Passage to read:
- - - - -

About six months ago, I tried the same thing.

Unfortunately, production box has a hopelessly outdated liquidsoap and a  
few other problems (being FreeBSD). So I tried Debian which is fantastic,  
and I could get the latest versions of LS and Ardour. However, it doesn't  
come with mp3 functionality.

The problem seems to synchronizing the dev box (usually the latest stuff  
that I can update) to the production box with outdated versions (that I  
cannot update).

The best solution is to do dev work, then try patch when things barf on  
the production one. So far, things have worked well with this approach;  
not ideal, but . . .

Thanks,
kronos



On Thu, 06 Oct 2011 10:31:31 -0400, Brandon Casci <[email protected]>  
wrote:

> About a year ago I made my dev and production environment use the same OS
> for certain projects. I use a local VM that matches the deployment
> environment. It saves a lot of headaches.
>
> On Thu, Oct 6, 2011 at 7:35 AM, <[email protected]> wrote:
>
>> Hi David,
>>
>> That's what I needed to hear. On my local dev box, things seem to always
>> work. Then when I try it out on the FreeBSD production box, things barf  
>> on
>> an annoyingly regular basis.

- - - - -

Prompt 1:
Answer these questions using the email thread:
(a) What operating system runs on the production box?
(b) Which operating system was tried instead, and what functionality does it lack?
(c) What does Brandon Casci run locally to match the deployment environment?
Prompt 2:
From the email thread, quote the stretch from "About six months" through "cannot update).".

Source excerpt:
- - - - -

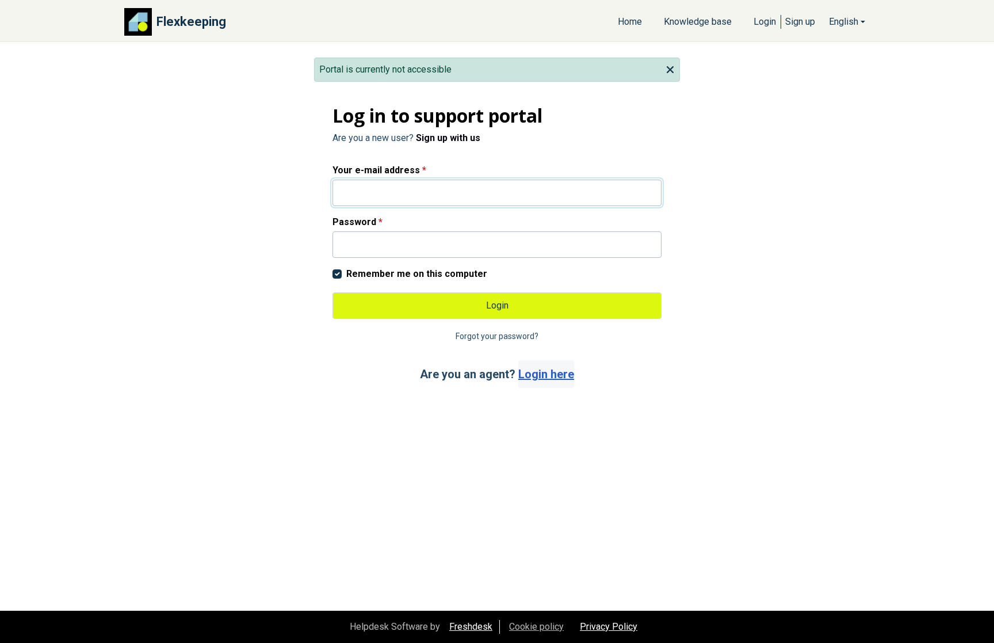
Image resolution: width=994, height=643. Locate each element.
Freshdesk (470, 626)
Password (357, 221)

- - - - -

Task result 1:
(a) FreeBSD
(b) Debian, which lacks mp3 functionality.
(c) A local VM.

Task result 2:
About six months ago, I tried the same thing.

Unfortunately, production box has a hopelessly outdated liquidsoap and a  
few other problems (being FreeBSD). So I tried Debian which is fantastic,  
and I could get the latest versions of LS and Ardour. However, it doesn't  
come with mp3 functionality.

The problem seems to synchronizing the dev box (usually the latest stuff  
that I can update) to the production box with outdated versions (that I  
cannot update).